Least-squares fitting to an exponential function

Posted on 13 January 2022

Many phenomena can be described in terms of a measured variable varying exponentially with a quantity. For example, a processes such as radioactive decay and first-order reaction rates are described by an ordinary differential equation of the form

$$ \frac{\mathrm{d}y}{\mathrm{d}t} = -ky $$

where $t$ is time, $y(t)$ is, e.g. the number of radioactive nuclei or reactant molecules present at time $t$ and $k$ is a constant describing the rate of the decay or reaction.

This simple equation leads to an exponential dependence of $y(t)$:

$$ y(t) = y(0)e^{-kt}, $$

where $y(0)$ is the initial condition of the system (e.g. number of radioactive nuclei) at $t=0$.

When presented with (possibly noisy) data of $y$ at a series of discrete time points, the common way of determining the parameters $y(0)$ and $k$ is to linearize the problem by taking logs:

$$ \ln y(t) = \ln y(0) -kt. $$

One can therefore plot the natural logarithm of the measured values of $y$ as a function of $t$ and obtain the best fit straight line through these points: the gradient and intercept of this line give $-k$ and $\ln y(0)$, respectively.

The nonlinear problem has become a linear one of the form:

$$ y = a + bx, $$

and the problem of obtaining the optimum (best fit) parameters $a$ and $b$ from $n$ data points $(x_k, y_k)$ ($k=1,2,\ldots, n$) is open to ordinary linear least squares fitting (i.e. algebraically, rather than from a line of best-fit judged by eye). The approach is to minimize the squared residual error,

$$ r^2 = \sum_{k=1}^n (y_k -a -bx_k)^2. $$

Solving the pair of equations $\partial r^2 / \partial a = 0$ and $\partial r^2 / \partial b = 0$ gives the result:

$$ a = \frac{S_{xx}S_y - S_{xy}S_x}{nS_{xx} - S_x^2} \; \mathrm{and} \; b = \frac{nS_{xy} - S_xS_y}{nS_{xx} - S_x^2}, $$ where $$ S_x = \sum_{k=1}^n x_k, \quad S_y = \sum_{k=1}^n y_k, \quad S_{xx} = \sum_{k=1}^n x_k^2, \quad\mathrm{and}\;S_{xy} = \sum_{k=1}^n x_k y_k. $$

This process gives the best fit (in a least squares sense) to the model function, $y = a + bx$, provided the uncertainties (errors) associated with the measurements, $y_k$ are drawn from the same gaussian distribution, with the same width parameter, $\sigma$.

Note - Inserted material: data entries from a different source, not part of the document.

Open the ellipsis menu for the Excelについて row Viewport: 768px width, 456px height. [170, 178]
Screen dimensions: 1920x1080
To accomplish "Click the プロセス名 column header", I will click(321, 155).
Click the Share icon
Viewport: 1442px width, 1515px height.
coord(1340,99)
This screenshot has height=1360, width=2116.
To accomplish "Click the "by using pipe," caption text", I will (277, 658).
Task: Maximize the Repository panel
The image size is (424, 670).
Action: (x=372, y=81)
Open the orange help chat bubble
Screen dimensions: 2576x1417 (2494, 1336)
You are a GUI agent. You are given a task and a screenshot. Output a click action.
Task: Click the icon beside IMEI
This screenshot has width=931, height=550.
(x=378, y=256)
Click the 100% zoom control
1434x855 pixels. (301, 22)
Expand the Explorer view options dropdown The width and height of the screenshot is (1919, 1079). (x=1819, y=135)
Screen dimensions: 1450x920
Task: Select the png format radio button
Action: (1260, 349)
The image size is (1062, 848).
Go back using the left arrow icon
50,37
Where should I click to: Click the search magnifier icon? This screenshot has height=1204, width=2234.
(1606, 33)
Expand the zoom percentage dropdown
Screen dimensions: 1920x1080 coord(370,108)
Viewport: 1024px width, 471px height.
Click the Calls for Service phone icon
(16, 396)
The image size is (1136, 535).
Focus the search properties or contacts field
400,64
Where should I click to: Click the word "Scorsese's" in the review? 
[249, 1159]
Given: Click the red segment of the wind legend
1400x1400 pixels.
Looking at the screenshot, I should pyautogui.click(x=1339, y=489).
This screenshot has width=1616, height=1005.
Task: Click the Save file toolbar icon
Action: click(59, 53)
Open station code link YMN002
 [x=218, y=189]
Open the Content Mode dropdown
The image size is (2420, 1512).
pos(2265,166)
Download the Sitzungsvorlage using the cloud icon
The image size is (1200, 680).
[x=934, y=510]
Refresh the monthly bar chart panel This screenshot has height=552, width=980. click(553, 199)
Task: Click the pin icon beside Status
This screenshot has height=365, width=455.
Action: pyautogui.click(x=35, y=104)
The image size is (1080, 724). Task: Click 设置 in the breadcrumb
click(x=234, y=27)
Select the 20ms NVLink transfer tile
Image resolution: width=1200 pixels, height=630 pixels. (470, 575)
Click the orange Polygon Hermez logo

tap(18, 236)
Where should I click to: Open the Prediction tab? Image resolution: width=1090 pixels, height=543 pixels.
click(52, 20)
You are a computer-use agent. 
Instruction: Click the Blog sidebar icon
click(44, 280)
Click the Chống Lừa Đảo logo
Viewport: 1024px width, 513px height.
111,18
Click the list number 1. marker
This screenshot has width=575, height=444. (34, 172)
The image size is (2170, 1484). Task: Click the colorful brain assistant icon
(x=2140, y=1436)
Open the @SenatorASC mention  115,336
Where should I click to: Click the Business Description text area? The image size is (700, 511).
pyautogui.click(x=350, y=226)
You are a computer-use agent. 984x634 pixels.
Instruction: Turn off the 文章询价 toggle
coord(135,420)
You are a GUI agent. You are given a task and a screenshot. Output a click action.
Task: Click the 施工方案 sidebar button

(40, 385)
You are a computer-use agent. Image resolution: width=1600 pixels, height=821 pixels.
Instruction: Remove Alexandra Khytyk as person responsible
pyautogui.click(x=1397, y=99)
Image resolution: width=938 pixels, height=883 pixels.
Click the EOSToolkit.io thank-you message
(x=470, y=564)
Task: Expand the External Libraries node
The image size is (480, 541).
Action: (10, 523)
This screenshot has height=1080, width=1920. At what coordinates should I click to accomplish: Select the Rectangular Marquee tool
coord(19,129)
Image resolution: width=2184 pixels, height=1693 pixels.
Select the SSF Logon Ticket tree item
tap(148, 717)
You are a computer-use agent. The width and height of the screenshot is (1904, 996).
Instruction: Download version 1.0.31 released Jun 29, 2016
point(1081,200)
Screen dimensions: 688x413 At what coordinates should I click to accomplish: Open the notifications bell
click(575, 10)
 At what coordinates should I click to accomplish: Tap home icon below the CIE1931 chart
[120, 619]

However, when the exponential function is linearized as above, not all of the errors associated with the measurements, $y_k$, are treated equally (since $\ln (y_k + \delta_k) \neq \ln y_k + \ln \delta_k$): taking the logarithm of the data points biases the least squares fit implemented using the method above, since greater weight is distributed to smaller values of $y_k$. That is, the parameters retrieved that best fit $\ln y = \ln a + bx$ are not those that best fit the function $y = ae^{bx}$.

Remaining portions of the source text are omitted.